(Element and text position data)
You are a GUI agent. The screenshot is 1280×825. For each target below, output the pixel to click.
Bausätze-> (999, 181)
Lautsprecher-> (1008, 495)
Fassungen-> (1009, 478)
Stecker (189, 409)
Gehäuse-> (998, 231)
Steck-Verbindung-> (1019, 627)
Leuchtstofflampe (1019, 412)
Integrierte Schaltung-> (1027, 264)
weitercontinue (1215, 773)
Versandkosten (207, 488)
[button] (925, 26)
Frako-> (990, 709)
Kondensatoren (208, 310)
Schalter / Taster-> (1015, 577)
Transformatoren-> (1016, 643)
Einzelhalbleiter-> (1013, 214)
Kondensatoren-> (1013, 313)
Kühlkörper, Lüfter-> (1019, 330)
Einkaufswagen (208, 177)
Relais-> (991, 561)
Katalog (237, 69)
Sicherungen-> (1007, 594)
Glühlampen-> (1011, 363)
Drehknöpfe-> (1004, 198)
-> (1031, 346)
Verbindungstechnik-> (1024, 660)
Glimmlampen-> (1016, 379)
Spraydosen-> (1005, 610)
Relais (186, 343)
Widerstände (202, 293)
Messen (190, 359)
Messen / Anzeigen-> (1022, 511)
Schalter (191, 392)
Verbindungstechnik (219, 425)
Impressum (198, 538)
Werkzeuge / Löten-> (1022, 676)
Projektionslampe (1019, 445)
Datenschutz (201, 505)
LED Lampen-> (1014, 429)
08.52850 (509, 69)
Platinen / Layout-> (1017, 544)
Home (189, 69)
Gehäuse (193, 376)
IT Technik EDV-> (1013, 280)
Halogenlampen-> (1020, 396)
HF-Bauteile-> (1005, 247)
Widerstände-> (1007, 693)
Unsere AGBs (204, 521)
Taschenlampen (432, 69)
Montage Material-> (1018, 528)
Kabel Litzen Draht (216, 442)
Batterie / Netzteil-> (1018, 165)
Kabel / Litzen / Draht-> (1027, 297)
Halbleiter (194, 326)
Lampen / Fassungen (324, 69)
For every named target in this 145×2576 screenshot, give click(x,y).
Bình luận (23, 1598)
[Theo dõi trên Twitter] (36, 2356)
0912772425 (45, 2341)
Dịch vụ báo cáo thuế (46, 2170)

Brief> Copy every entry above without any changes.

Response to this exercise>
You are a GUI agent. The screenshot is 1280×825. For each target below, output the pixel to click.
Bausätze-> (999, 181)
Lautsprecher-> (1008, 495)
Fassungen-> (1009, 478)
Stecker (189, 409)
Gehäuse-> (998, 231)
Steck-Verbindung-> (1019, 627)
Leuchtstofflampe (1019, 412)
Integrierte Schaltung-> (1027, 264)
weitercontinue (1215, 773)
Versandkosten (207, 488)
[button] (925, 26)
Frako-> (990, 709)
Kondensatoren (208, 310)
Schalter / Taster-> (1015, 577)
Transformatoren-> (1016, 643)
Einzelhalbleiter-> (1013, 214)
Kondensatoren-> (1013, 313)
Kühlkörper, Lüfter-> (1019, 330)
Einkaufswagen (208, 177)
Relais-> (991, 561)
Katalog (237, 69)
Sicherungen-> (1007, 594)
Glühlampen-> (1011, 363)
Drehknöpfe-> (1004, 198)
-> (1031, 346)
Verbindungstechnik-> (1024, 660)
Glimmlampen-> (1016, 379)
Spraydosen-> (1005, 610)
Relais (186, 343)
Widerstände (202, 293)
Messen (190, 359)
Messen / Anzeigen-> (1022, 511)
Schalter (191, 392)
Verbindungstechnik (219, 425)
Impressum (198, 538)
Werkzeuge / Löten-> (1022, 676)
Projektionslampe (1019, 445)
Datenschutz (201, 505)
LED Lampen-> (1014, 429)
08.52850 (509, 69)
Platinen / Layout-> (1017, 544)
Home (189, 69)
Gehäuse (193, 376)
IT Technik EDV-> (1013, 280)
Halogenlampen-> (1020, 396)
HF-Bauteile-> (1005, 247)
Widerstände-> (1007, 693)
Unsere AGBs (204, 521)
Taschenlampen (432, 69)
Montage Material-> (1018, 528)
Kabel Litzen Draht (216, 442)
Batterie / Netzteil-> (1018, 165)
Kabel / Litzen / Draht-> (1027, 297)
Halbleiter (194, 326)
Lampen / Fassungen (324, 69)
For every named target in this 145×2576 screenshot, give click(x,y).
Bình luận (23, 1598)
[Theo dõi trên Twitter] (36, 2356)
0912772425 (45, 2341)
Dịch vụ báo cáo thuế (46, 2170)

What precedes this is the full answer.